-- INPUT FOR THIS TASK follows --
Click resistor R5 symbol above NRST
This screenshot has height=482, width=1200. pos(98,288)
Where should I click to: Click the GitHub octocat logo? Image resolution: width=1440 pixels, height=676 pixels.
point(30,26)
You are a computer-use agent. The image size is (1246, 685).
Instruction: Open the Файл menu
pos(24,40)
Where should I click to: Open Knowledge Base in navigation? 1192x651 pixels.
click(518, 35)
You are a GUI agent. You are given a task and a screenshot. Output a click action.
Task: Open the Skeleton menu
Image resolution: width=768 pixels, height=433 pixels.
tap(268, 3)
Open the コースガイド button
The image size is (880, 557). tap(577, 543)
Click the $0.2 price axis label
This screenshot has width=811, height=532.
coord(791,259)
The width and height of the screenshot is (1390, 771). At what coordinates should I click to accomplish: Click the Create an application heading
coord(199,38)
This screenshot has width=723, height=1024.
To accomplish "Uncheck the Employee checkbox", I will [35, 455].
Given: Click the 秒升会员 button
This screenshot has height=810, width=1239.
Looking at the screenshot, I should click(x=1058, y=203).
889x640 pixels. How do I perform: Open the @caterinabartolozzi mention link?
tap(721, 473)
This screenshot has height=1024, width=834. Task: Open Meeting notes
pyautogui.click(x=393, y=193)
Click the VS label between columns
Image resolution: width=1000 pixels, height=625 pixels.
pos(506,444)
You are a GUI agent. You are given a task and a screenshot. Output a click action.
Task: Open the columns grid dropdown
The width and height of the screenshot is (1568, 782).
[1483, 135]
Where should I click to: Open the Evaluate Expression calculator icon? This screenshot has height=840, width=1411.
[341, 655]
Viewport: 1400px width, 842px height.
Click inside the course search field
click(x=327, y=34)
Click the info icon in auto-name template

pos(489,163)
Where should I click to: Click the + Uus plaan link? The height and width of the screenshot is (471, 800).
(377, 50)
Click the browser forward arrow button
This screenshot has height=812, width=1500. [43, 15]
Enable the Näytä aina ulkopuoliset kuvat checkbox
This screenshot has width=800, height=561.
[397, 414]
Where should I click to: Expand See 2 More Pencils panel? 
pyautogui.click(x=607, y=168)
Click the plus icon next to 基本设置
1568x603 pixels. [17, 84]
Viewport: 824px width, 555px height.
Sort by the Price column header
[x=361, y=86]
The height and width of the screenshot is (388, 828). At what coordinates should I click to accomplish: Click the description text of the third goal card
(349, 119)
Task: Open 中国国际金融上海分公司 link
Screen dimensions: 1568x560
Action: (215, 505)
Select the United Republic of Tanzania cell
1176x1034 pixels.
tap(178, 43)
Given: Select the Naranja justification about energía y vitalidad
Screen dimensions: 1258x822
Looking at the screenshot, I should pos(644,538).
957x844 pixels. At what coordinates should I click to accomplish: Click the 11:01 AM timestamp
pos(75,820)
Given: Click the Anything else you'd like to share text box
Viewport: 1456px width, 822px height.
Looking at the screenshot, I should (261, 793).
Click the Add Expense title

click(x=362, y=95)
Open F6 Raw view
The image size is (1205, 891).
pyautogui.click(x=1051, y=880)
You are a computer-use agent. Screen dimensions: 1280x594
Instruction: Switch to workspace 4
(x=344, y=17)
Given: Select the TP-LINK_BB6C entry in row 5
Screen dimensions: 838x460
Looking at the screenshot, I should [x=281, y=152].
-- INPUT FOR THIS TASK concluded --
## TASK BRIEF
Every record must appear in the answer exactly as it does above.

## FINAL ANSWER
Click resistor R5 symbol above NRST
This screenshot has height=482, width=1200. pos(98,288)
Where should I click to: Click the GitHub octocat logo? Image resolution: width=1440 pixels, height=676 pixels.
point(30,26)
You are a computer-use agent. The image size is (1246, 685).
Instruction: Open the Файл menu
pos(24,40)
Where should I click to: Open Knowledge Base in navigation? 1192x651 pixels.
click(518, 35)
You are a GUI agent. You are given a task and a screenshot. Output a click action.
Task: Open the Skeleton menu
Image resolution: width=768 pixels, height=433 pixels.
tap(268, 3)
Open the コースガイド button
The image size is (880, 557). tap(577, 543)
Click the $0.2 price axis label
This screenshot has width=811, height=532.
coord(791,259)
The width and height of the screenshot is (1390, 771). At what coordinates should I click to accomplish: Click the Create an application heading
coord(199,38)
This screenshot has width=723, height=1024.
To accomplish "Uncheck the Employee checkbox", I will [35, 455].
Given: Click the 秒升会员 button
This screenshot has height=810, width=1239.
Looking at the screenshot, I should click(x=1058, y=203).
889x640 pixels. How do I perform: Open the @caterinabartolozzi mention link?
tap(721, 473)
This screenshot has height=1024, width=834. Task: Open Meeting notes
pyautogui.click(x=393, y=193)
Click the VS label between columns
Image resolution: width=1000 pixels, height=625 pixels.
pos(506,444)
You are a GUI agent. You are given a task and a screenshot. Output a click action.
Task: Open the columns grid dropdown
The width and height of the screenshot is (1568, 782).
[1483, 135]
Where should I click to: Open the Evaluate Expression calculator icon? This screenshot has height=840, width=1411.
[341, 655]
Viewport: 1400px width, 842px height.
Click inside the course search field
click(x=327, y=34)
Click the info icon in auto-name template

pos(489,163)
Where should I click to: Click the + Uus plaan link? The height and width of the screenshot is (471, 800).
(377, 50)
Click the browser forward arrow button
This screenshot has height=812, width=1500. [43, 15]
Enable the Näytä aina ulkopuoliset kuvat checkbox
This screenshot has width=800, height=561.
[397, 414]
Where should I click to: Expand See 2 More Pencils panel? 
pyautogui.click(x=607, y=168)
Click the plus icon next to 基本设置
1568x603 pixels. [17, 84]
Viewport: 824px width, 555px height.
Sort by the Price column header
[x=361, y=86]
The height and width of the screenshot is (388, 828). At what coordinates should I click to accomplish: Click the description text of the third goal card
(349, 119)
Task: Open 中国国际金融上海分公司 link
Screen dimensions: 1568x560
Action: (215, 505)
Select the United Republic of Tanzania cell
1176x1034 pixels.
tap(178, 43)
Given: Select the Naranja justification about energía y vitalidad
Screen dimensions: 1258x822
Looking at the screenshot, I should pos(644,538).
957x844 pixels. At what coordinates should I click to accomplish: Click the 11:01 AM timestamp
pos(75,820)
Given: Click the Anything else you'd like to share text box
Viewport: 1456px width, 822px height.
Looking at the screenshot, I should (261, 793).
Click the Add Expense title

click(x=362, y=95)
Open F6 Raw view
The image size is (1205, 891).
pyautogui.click(x=1051, y=880)
You are a computer-use agent. Screen dimensions: 1280x594
Instruction: Switch to workspace 4
(x=344, y=17)
Given: Select the TP-LINK_BB6C entry in row 5
Screen dimensions: 838x460
Looking at the screenshot, I should [x=281, y=152].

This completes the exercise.